Of course I have to! I’d have bugs crawling under my skin for the rest of my life if I didn’t. His objections are as nothing in comparison. He wouldn’t let me fry, so I’m not about to let him fry. That’s it.

He did however insist that I should say that he is adamant that the responsibility is joint. Like so:

It is entirely fair that we should cop to it together. Look, if it had turned out that people had loved the book because you wrote some particularly devastating critique of something then I would have benefitted. It just happens that you made a tiny slip, and we`re going to get a little flak because of it. But structurally that`s no different. Given that I would have benefitted in the first instance means it`s fair that I`m disbenefitted in the second. (And anyway, I don`t suppose it`ll be much more than this review, and maybe a bit of crowing from the usual suspects.)

Fair enough. As long as I don’t have to creep around like Raskolnikov with a Horrible Crime on my conscience, he can have his say.

Now – as for what Odone concludes from my stupid mistake –

In the rush to drive home their point about all religions’ oppression of women, Ophelia Benson and Jeremy Stangroom shoved one woman’s narrative under another woman’s name: their priority is to make their case, not mourn a martyr.

I don’t know what that means. I don’t think Odone knows what that means. Mine was certainly a dumb-ass stupid clumsy mistake – but it also certainly wasn’t because we think either woman is unimportant, or subordinate to our making a point in our book, or anything like that. If anything it’s because we think both (and all) are important. As I said, I don’t know how I made the mistake, but the only explanation I can come up with is that both names were in my head and I somehow switched them while writing. That would be because both women matter to me, not because neither does or because one matters more than the other. In other words…the basic story is that there is a lot of material here, about horrible things done to women simply because they are women, and that I scrambled two bits of information about two such women. That stands for…having such women on my mind, not whatever other cynical thing Odone is gesturing at.

▶ EXERCISE DESCRIPTION
Please list every name of a person or fictional character that appears in the text above about the mistaken name.

▶ DATASET ENTRIES
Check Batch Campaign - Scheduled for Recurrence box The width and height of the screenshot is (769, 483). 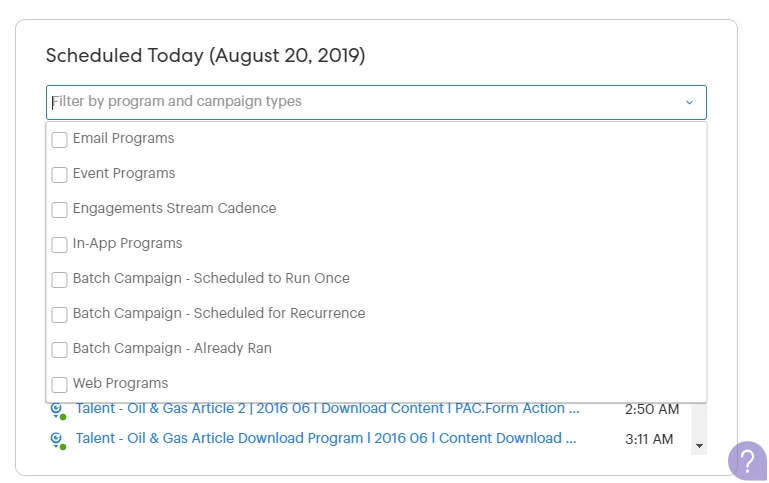[59, 315]
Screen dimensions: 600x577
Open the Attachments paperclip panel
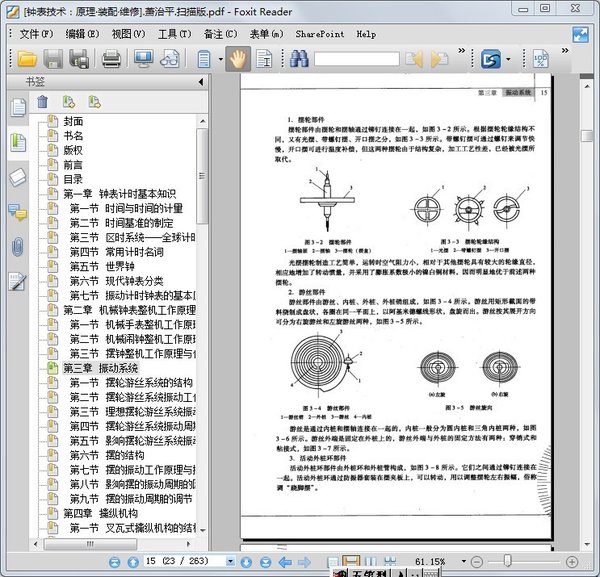(17, 246)
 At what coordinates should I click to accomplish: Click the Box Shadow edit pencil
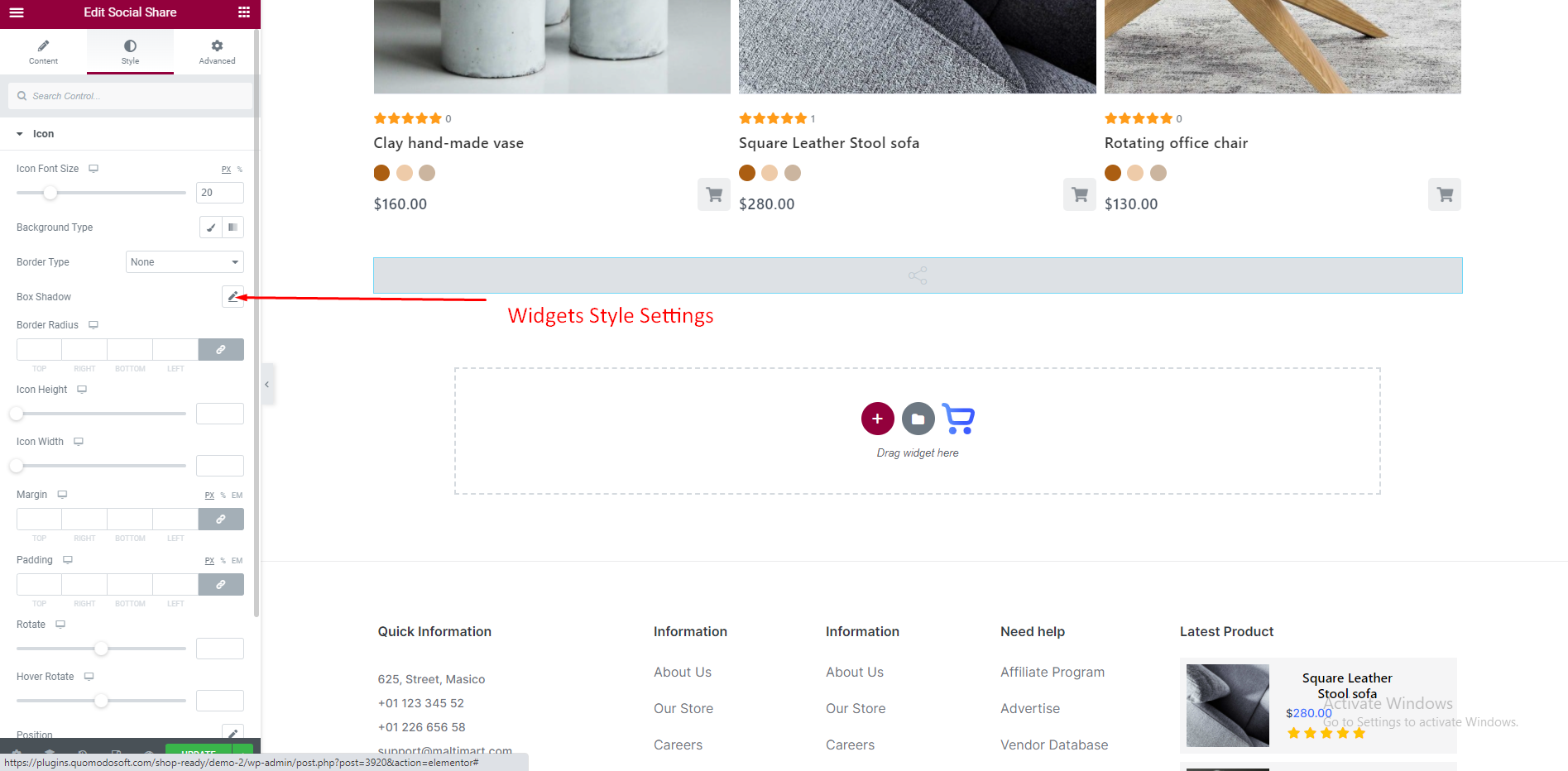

▶ SOLUTION TO THIS PROBLEM
Raskolnikov
Odone
Ophelia Benson
Jeremy Stangroom